◆ **About this task**
A complete answer retypes each of the records below precisely and includes none of the pictures.

═══ Source material

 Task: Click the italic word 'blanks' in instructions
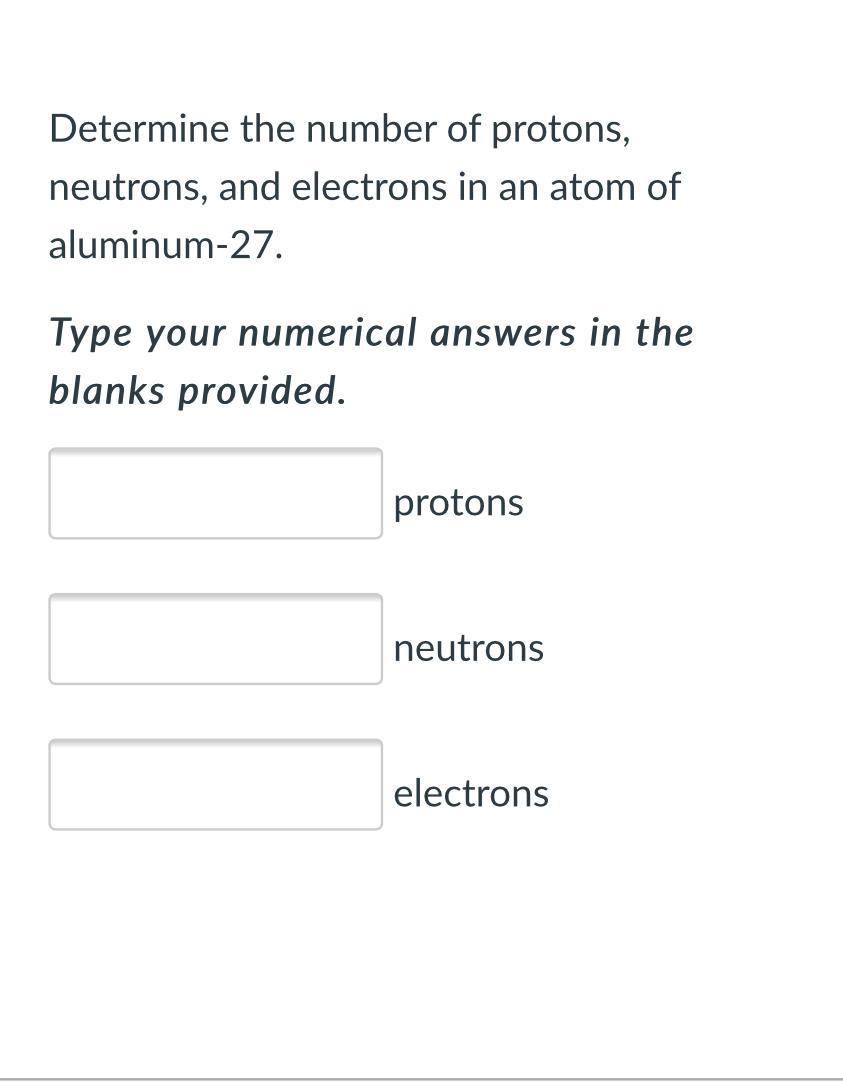point(107,391)
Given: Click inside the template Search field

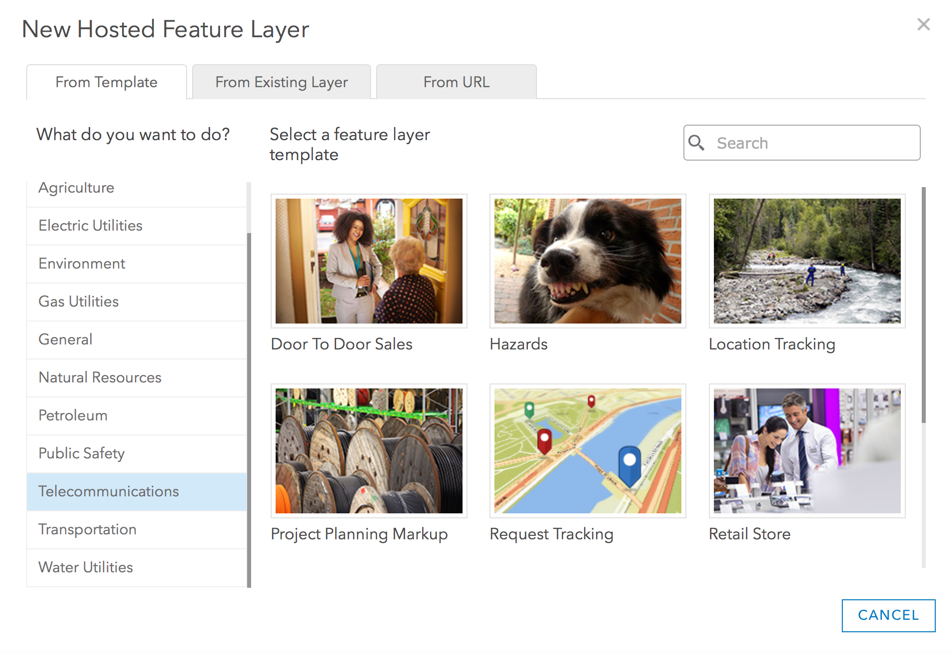Looking at the screenshot, I should click(810, 143).
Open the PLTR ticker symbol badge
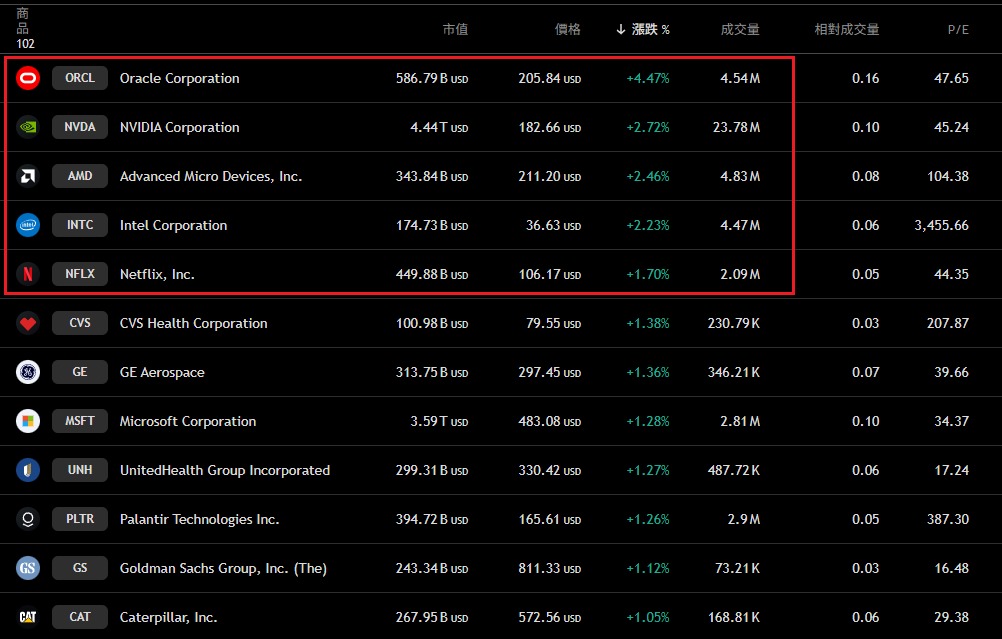Image resolution: width=1002 pixels, height=639 pixels. tap(80, 519)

══════

◆ **Reply**
 Task: Click the italic word 'blanks' in instructions
point(107,391)
Given: Click inside the template Search field

Looking at the screenshot, I should click(810, 143).
Open the PLTR ticker symbol badge
Image resolution: width=1002 pixels, height=639 pixels. tap(80, 519)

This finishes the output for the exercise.